L’inquilina, però, contestava la richiesta del proprietario dato che, a suo dire, non aveva mai stipulato alcun contratto, ma aveva semplicemente concordato la futura stipula con la madre dell’uomo. Il contratto, dunque, non era neppure registato.

Il Tribunale di Ravenna accolse la domanda dell’uomo, così come la Corte d’appello di Bologna poiché:
(a) il contratto di locazione era stato concluso, ma era inefficace perché non registrato;
(b) l’inefficacia del contratto non esimeva l’occupante dall’obbligo di pagamento del canone pattuito, "come corrispettivo della detenzione intrinsecamente irripetibile".

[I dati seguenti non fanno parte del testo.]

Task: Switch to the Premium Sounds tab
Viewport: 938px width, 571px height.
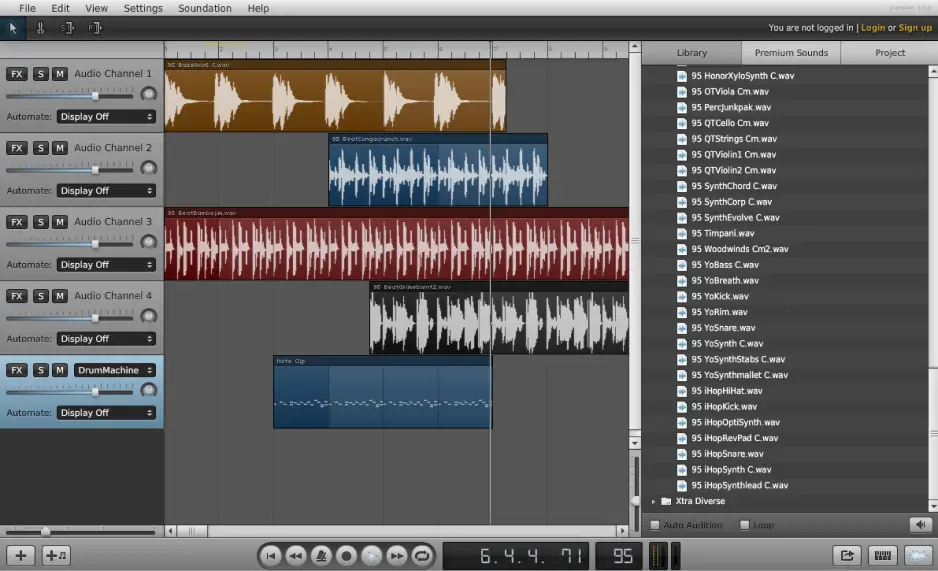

Entrambi i giudizi di merito, però, sono stati ribaltati dai Supremi giudici proprio sulla questione di nullità o inefficacia del contratto di locazione non registrato. Secondo gli Ermellini, il contratto non registrato è nullo e, quindi, non può produrre effetti. Di qui, un contratto di locazione nullo non può avere come effetto il pagamento di un canone. Il proprietario può ottenere un risarcimento soltanto se richiede espressamente un compenso per l'ingiustificato arricchimento del conduttore.